__INSTRUCCIONES__.
1. Con base en el fragmento sobre Tijuana en el cine mexicano, explique en una a tres oraciones por qué la mayoría de las producciones mexicanas con corrida comercial o en festivales provienen de la CDMX.
2. Prosiga el fragmento sobre Tijuana en el cine mexicano a partir de la última oración que aparece.

__FRAGMENTO SELECCIONADO__.
◇ ◇ ◇ ◇ ◇ ◇ ◇

Tijuana en el cine mexicano

Tijuana en el cine mexicano

Por | 23 de mayo de 2017

Navajazo (Ricardo Silva, 2014)

La idea de los cines regionales es tan odiosa como la provincia virreinal de Chabelo. Hablar de cines regionales es hablar de todo aquello que se produce fuera de la ciudad de México y/o por personas o crews que no residen en dicha ciudad. Al acuñar este adjetivo-delimitativo se llegó a un consenso maquiavélico en el cual lo regional equivale a lo no-mexicano o, en otras palabras, a lo otro-mexicano. He escuchado infinidad de veces en congresos y foros académicos hablar de Cine Mexicano con todas sus letras y no incluir una sola cinta producida fuera del meritito centro del país. Libros como los editados por la Cineteca Nacional: Reflexiones sobre Cine Mexicano Contemporáneo (2012) y el homónimo sobre cine documental (2014) padecen del mismo dolor. Si bien es cierto que la mayoría de las producciones mexicanas que tienen corrida comercial o en festivales son de la CDMX (el centralismo funciona en muchos aspectos), hay cinematografías nacionales fuera de la gran urbe que han dado mucho de qué hablar en el amplio panorama del cine mexicano. Un caso remarcable es el cine made in Tijuana.

◇ ◇ ◇ ◇ ◇ ◇ ◇

__INFORMACIÓN PROPORCIONADA__.
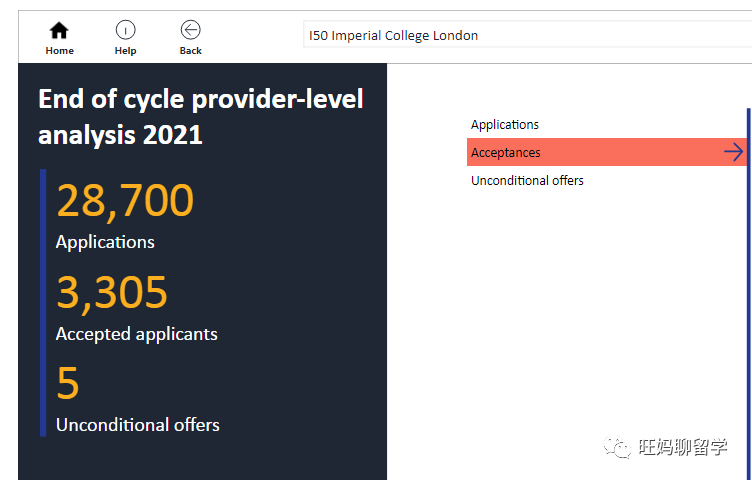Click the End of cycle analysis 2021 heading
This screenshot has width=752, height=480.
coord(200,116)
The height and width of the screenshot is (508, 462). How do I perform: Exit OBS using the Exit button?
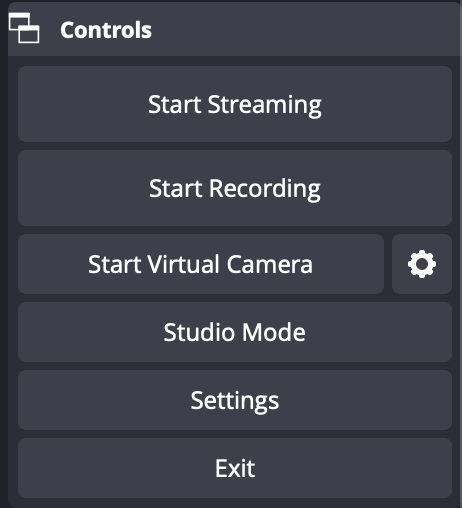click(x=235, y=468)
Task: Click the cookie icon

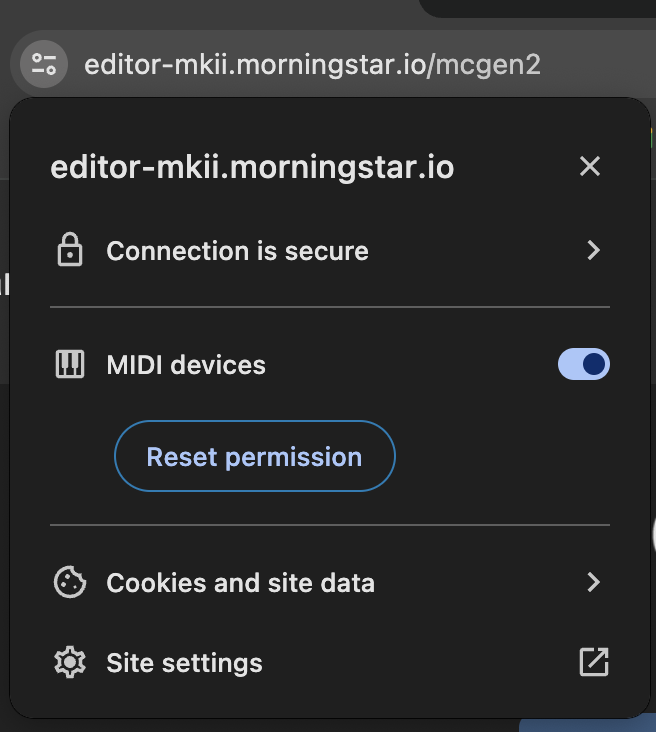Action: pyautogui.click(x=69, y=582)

◇ ◇ ◇ ◇ ◇ ◇ ◇

__RESULTADOS__.
1. El fragmento lo atribuye al centralismo, que, según se indica entre paréntesis, "funciona en muchos aspectos".

2.
Navajazo (Ricardo Silva, 2014) resulta un filme paradigmático en muchos aspectos. Se trata de una etnodocuficción que arrasó en festivales internacionales y colocó a Tijuana en la mira de productores, directores y medios de comunicación nacionales e internacionales como el Canal 22, el cual dedicó una serie de programas especiales al cine de la ciudad fronteriza a raíz del éxito de la película, y Carlos Reygadas quien de la mano de la productora Spécola impartió un taller en la ciudad. Por cierto, Silva está por estrenar su segundo largometraje en codirección con Omar Guzmán: William, el nuevo maestro del judo (2017). Una joya bizarra y preciosista que se codea con su opera prima al retratar a un personaje del submundo tijuanero. Una cinta arriesgada que seguramente dará mucho de qué hablar.

Navajazo además de ser la película más premiada y reconocida a nivel internacional de Tijuana, retrata la pornomiseria de la cual la misma ciudad ha intentado desapegarse. Entonces, ¿es una película representativa de Tijuana? Sí, porque forma parte de las dos dimensiones de representación que el cine a lo largo de su historia ha hecho de la ciudad: aquella que se regodea en los lugares comunes y el estereotipo (la leyenda negra y todo lo que emana de sí), y la visión artística y propositiva de directores y crew que radican y/o conocen muy bien las dinámicas socioculturales de la urbe y sus alrededores. El primer abordaje lo reconozco como el cine sobre Tijuana, y el segundo es el cine de Tijuana.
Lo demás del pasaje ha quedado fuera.